◆ **Task instructions**:
A – In the JSON-to-CSV library page, reproduce everything from "JSON-to-CSV is a" down to "containing flat dictionaries.".
B – Answer these questions about the JSON-to-CSV library page:
(i) What is the minimum Python version the package requires?
(ii) What does the library parse any JSON file into?
(iii) What is the JSON file loaded into before it is sent to the parser?

──────── Quoted text ────────

Metadata-Version: 2.1
Name: keboola.json-to-csv
Version: 0.0.2
Summary: General utility library for Python applications running in Keboola Connection environment
Home-page: https://github.com/keboola/python-utils
Author: Keboola KDS Team
Author-email: support@keboola.com
Classifier: Programming Language :: Python :: 3
Classifier: License :: OSI Approved :: MIT License
Classifier: Operating System :: OS Independent
Classifier: Intended Audience :: Developers
Classifier: Intended Audience :: Information Technology
Classifier: Intended Audience :: Education
Classifier: Topic :: Software Development :: Libraries
Classifier: Topic :: Software Development :: Libraries :: Python Modules
Requires-Python: >=3.7
Description-Content-Type: text/markdown
License-File: LICENSE

# Python JSON to CSV Library

## Introduction

JSON-to-CSV is a library that parses any JSON file into one or multiple CSV files.

The JSON-to-CSV library is developed the Keboola Data Services team and is officially supported by Keboola.

## How it works

The parser is first configured using arguments that define the data and how to parse it. The JSON file is 
loaded into a dictionary and sent to the parser which recursively parses the elements in the JSON file. Each
key in the dictionary is processed to figure out the strategy that will be used to parse it. Once all data is parsed it 
is can be returned as tables in the form of a list containing flat dictionaries.

──────── Dataset entries ────────

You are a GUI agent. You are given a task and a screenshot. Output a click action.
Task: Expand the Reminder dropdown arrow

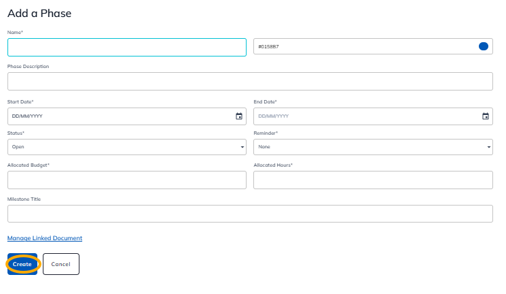pyautogui.click(x=489, y=147)
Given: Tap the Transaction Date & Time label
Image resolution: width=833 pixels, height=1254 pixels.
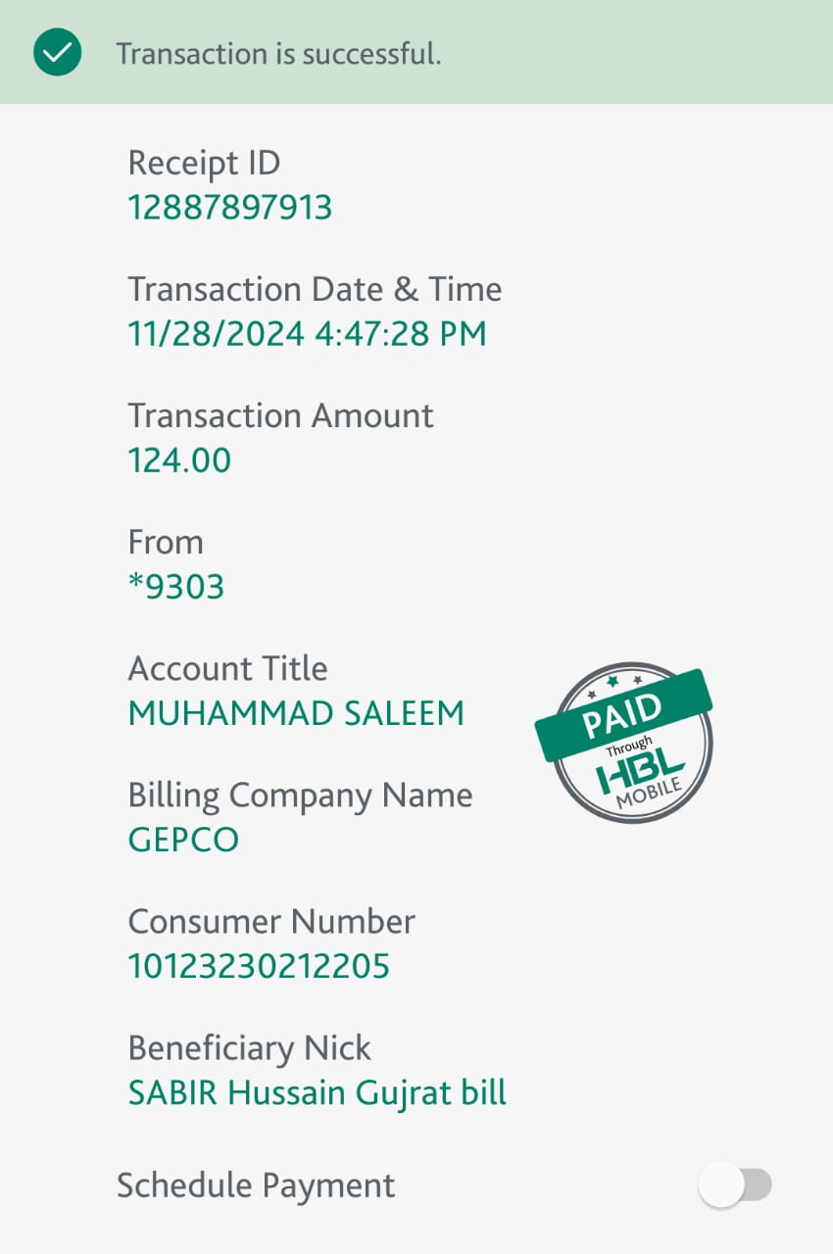Looking at the screenshot, I should pyautogui.click(x=315, y=289).
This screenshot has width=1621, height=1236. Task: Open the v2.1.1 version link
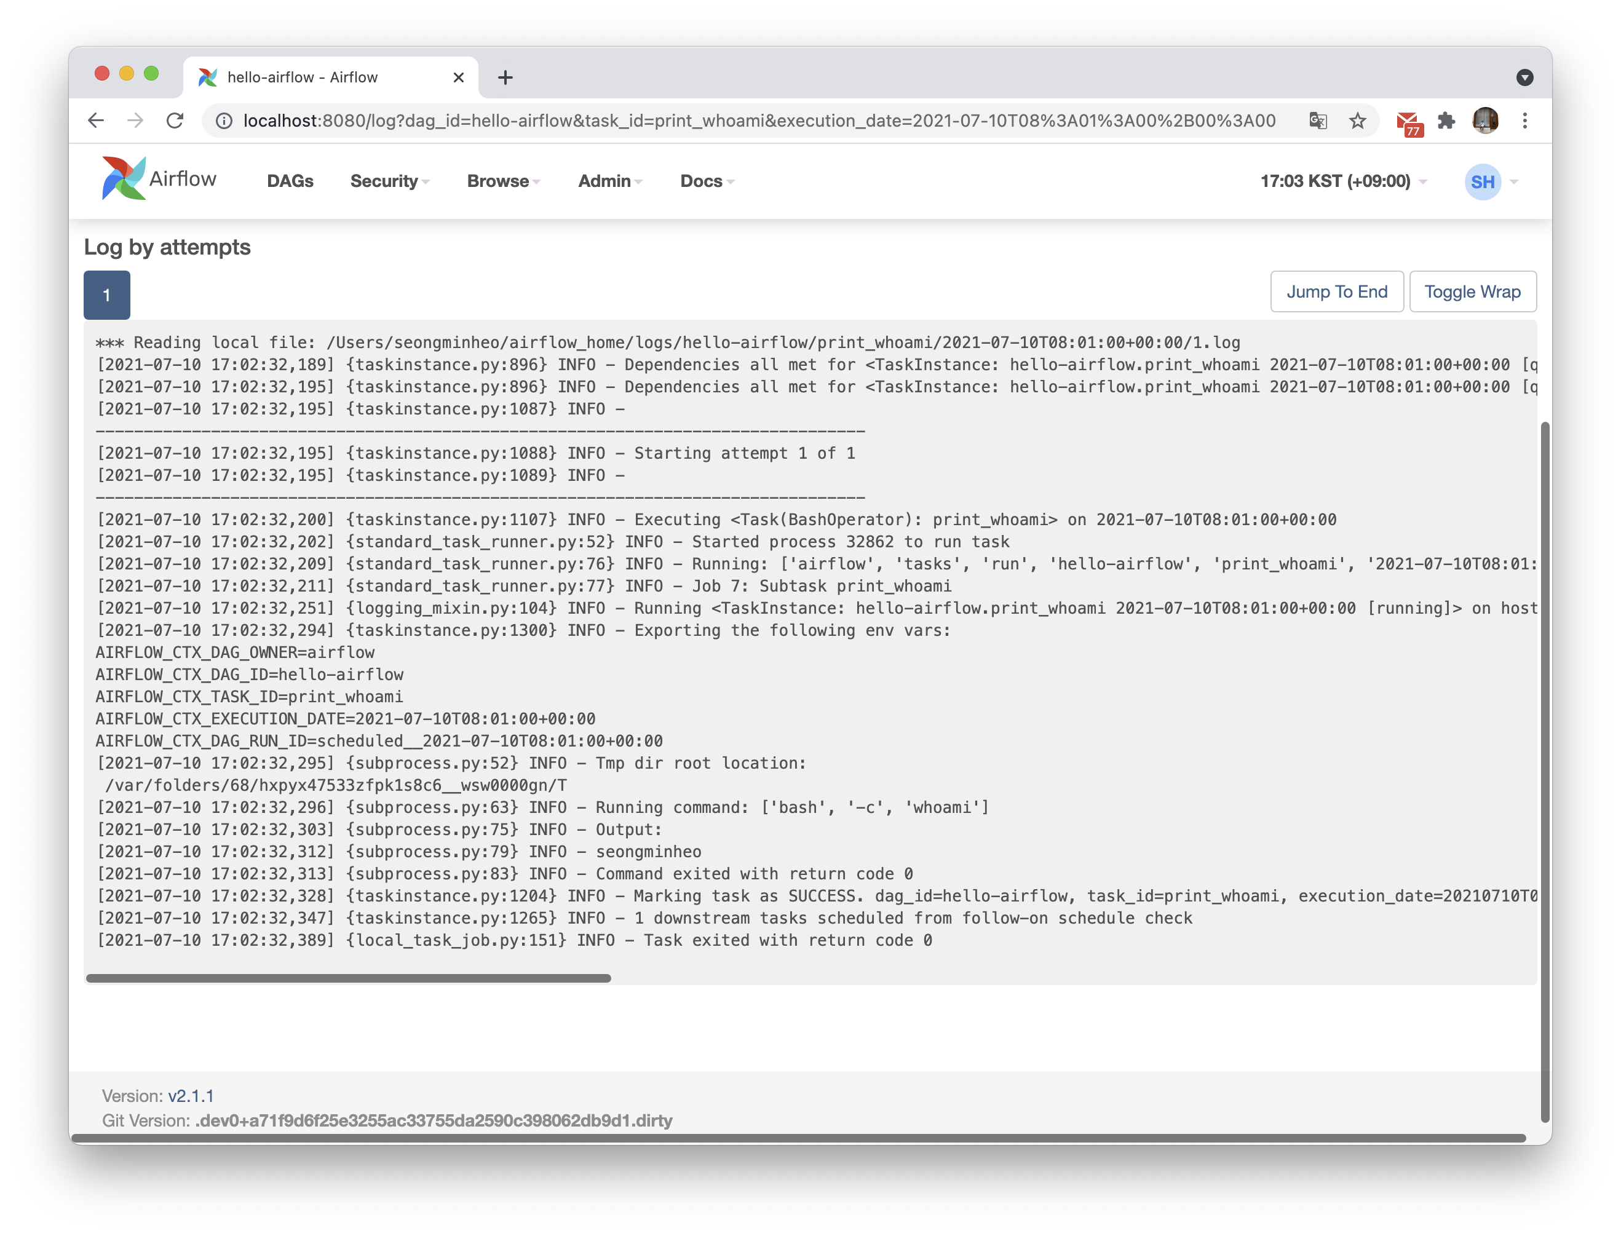(191, 1095)
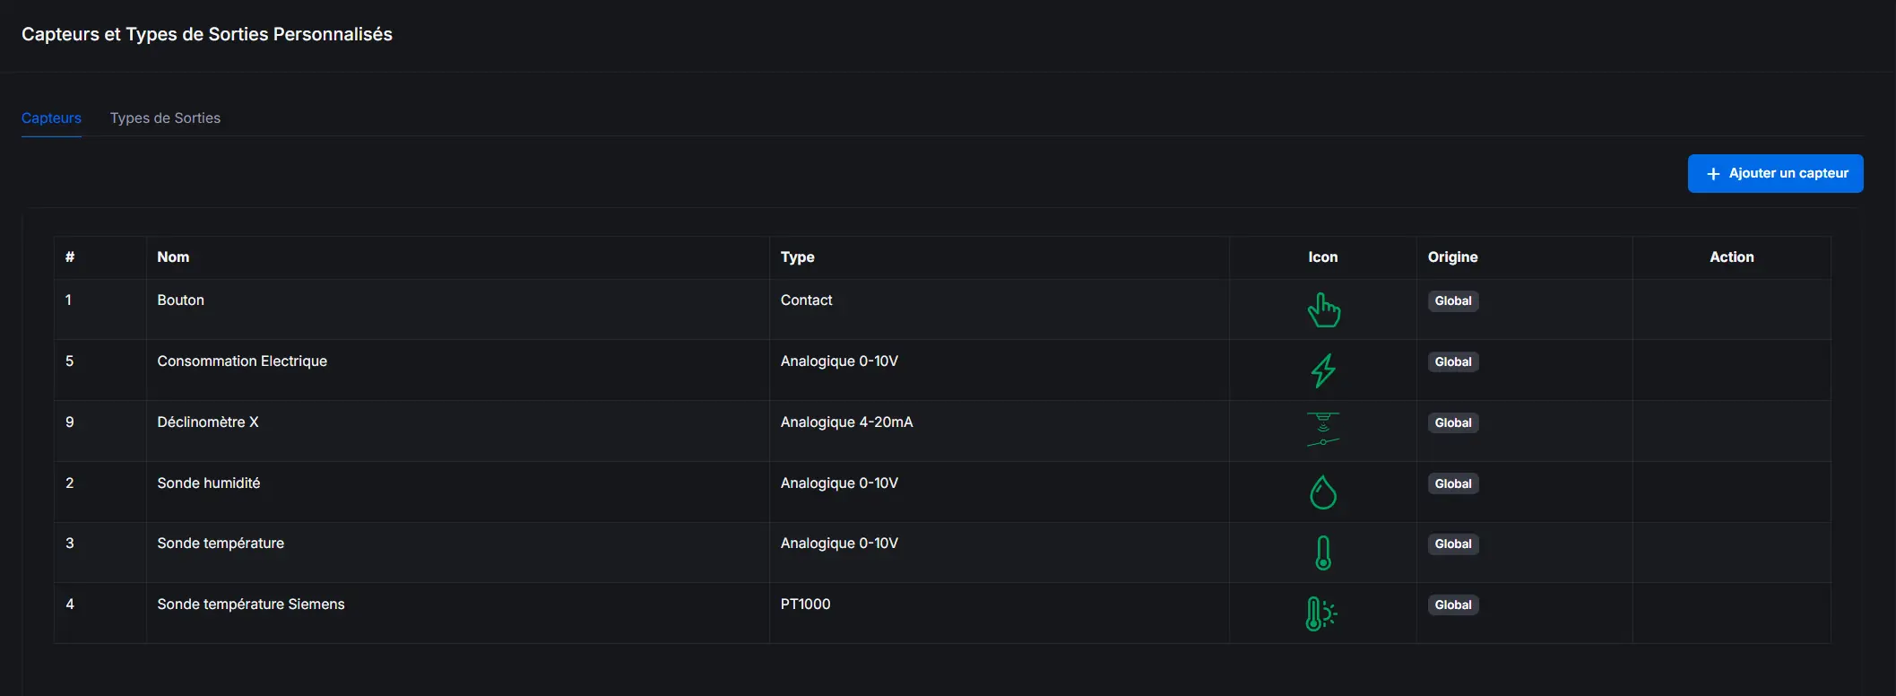Click the Déclinomètre X sensor icon
The height and width of the screenshot is (696, 1896).
(x=1323, y=430)
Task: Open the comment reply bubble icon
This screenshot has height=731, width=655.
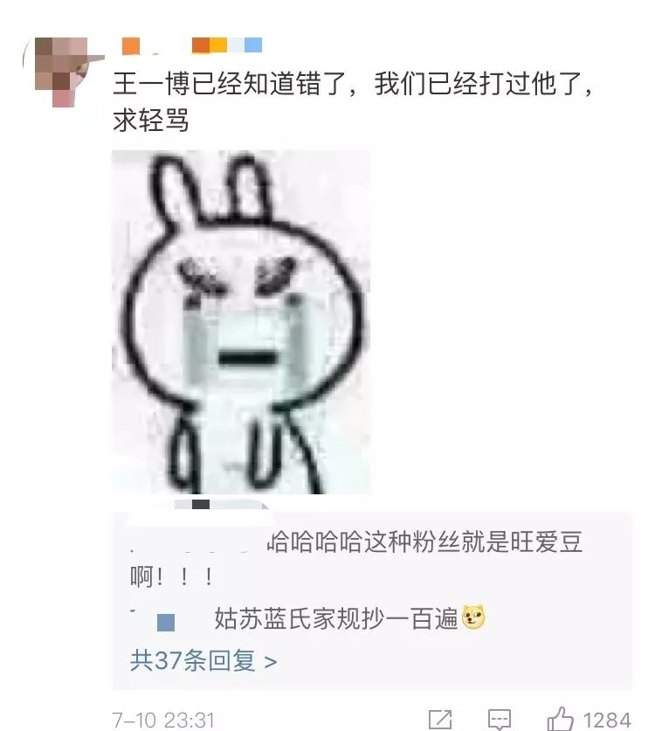Action: click(x=500, y=720)
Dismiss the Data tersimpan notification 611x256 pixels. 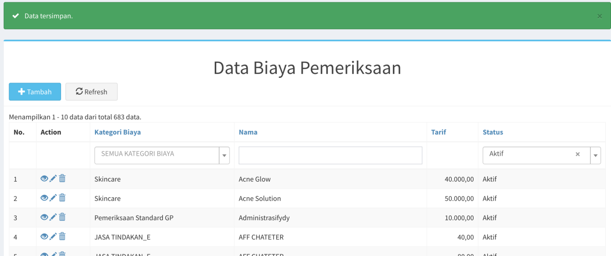(x=600, y=16)
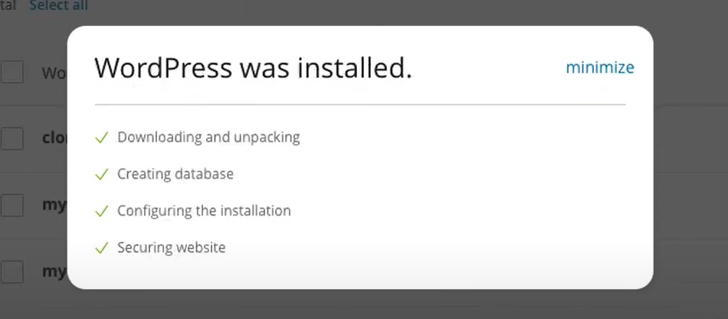Click the divider line under the heading
This screenshot has width=728, height=319.
360,104
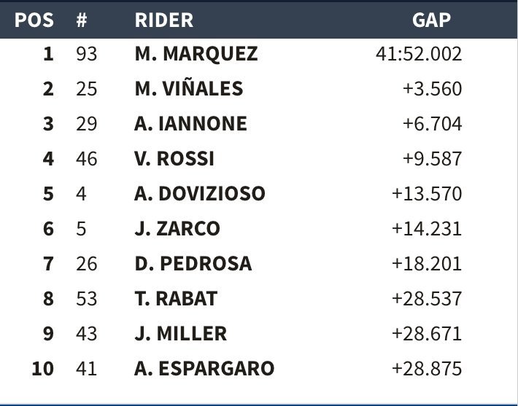Click the GAP column header
Screen dimensions: 518x406
431,20
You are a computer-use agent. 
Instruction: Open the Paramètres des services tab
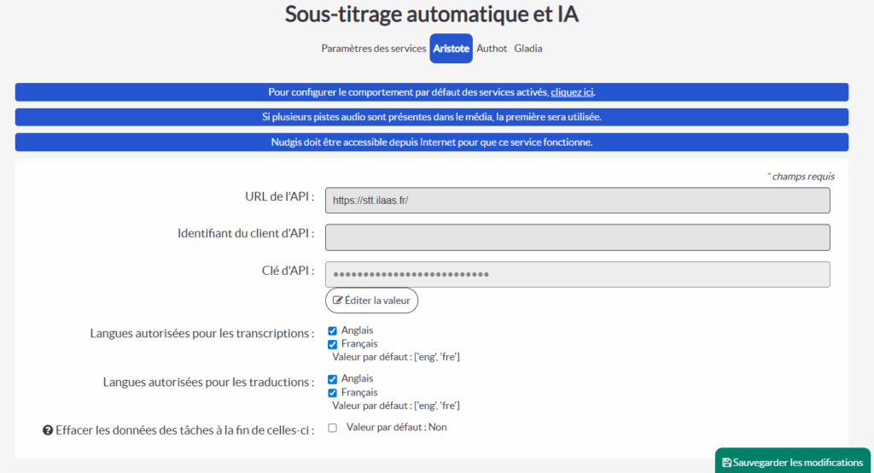[x=374, y=49]
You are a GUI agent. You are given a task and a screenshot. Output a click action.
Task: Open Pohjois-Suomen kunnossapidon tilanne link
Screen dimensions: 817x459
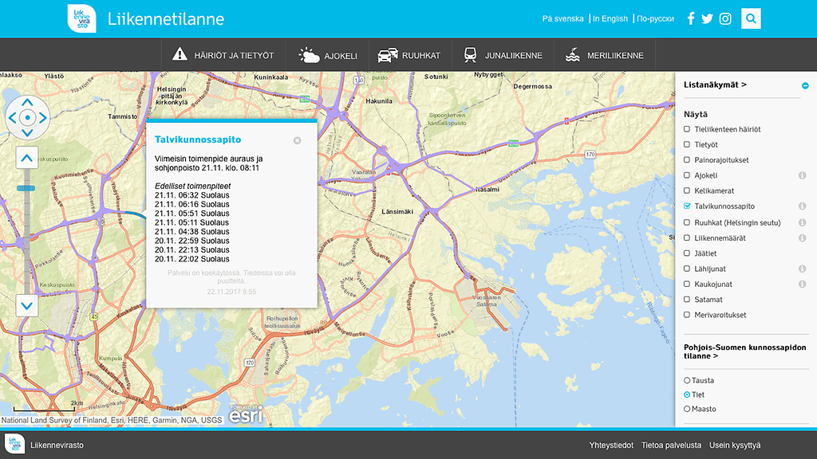(x=744, y=351)
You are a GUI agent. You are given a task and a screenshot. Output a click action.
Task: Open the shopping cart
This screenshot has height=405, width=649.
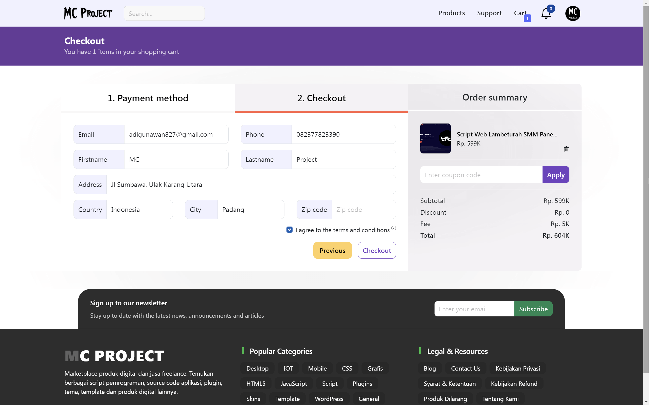click(x=520, y=13)
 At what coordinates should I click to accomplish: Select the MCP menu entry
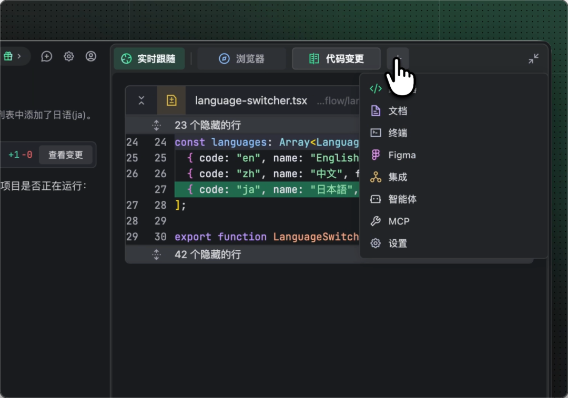(399, 221)
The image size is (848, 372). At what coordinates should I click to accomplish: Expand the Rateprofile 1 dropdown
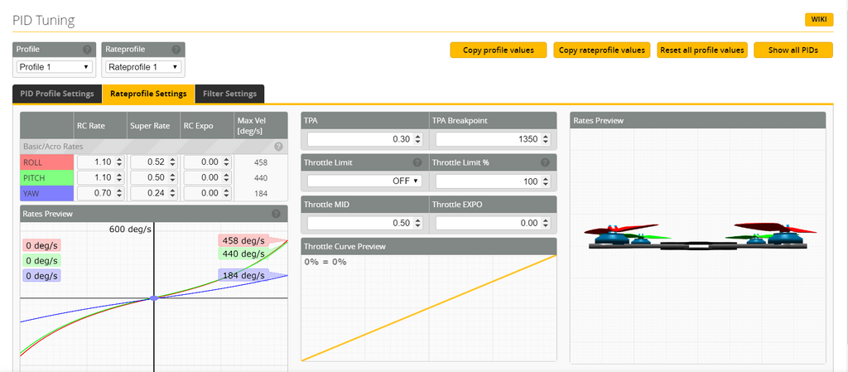(143, 66)
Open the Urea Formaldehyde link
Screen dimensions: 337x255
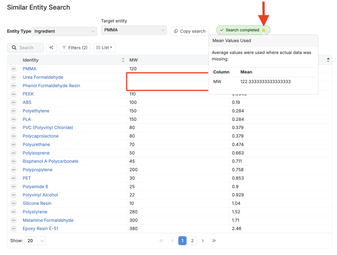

────────

◆ **Per-task answers**:
A –
JSON-to-CSV is a library that parses any JSON file into one or multiple CSV files.

The JSON-to-CSV library is developed the Keboola Data Services team and is officially supported by Keboola.

## How it works

The parser is first configured using arguments that define the data and how to parse it. The JSON file is 
loaded into a dictionary and sent to the parser which recursively parses the elements in the JSON file. Each
key in the dictionary is processed to figure out the strategy that will be used to parse it. Once all data is parsed it 
is can be returned as tables in the form of a list containing flat dictionaries.

B –
(i) Python 3.7
(ii) One or multiple CSV files
(iii) A dictionary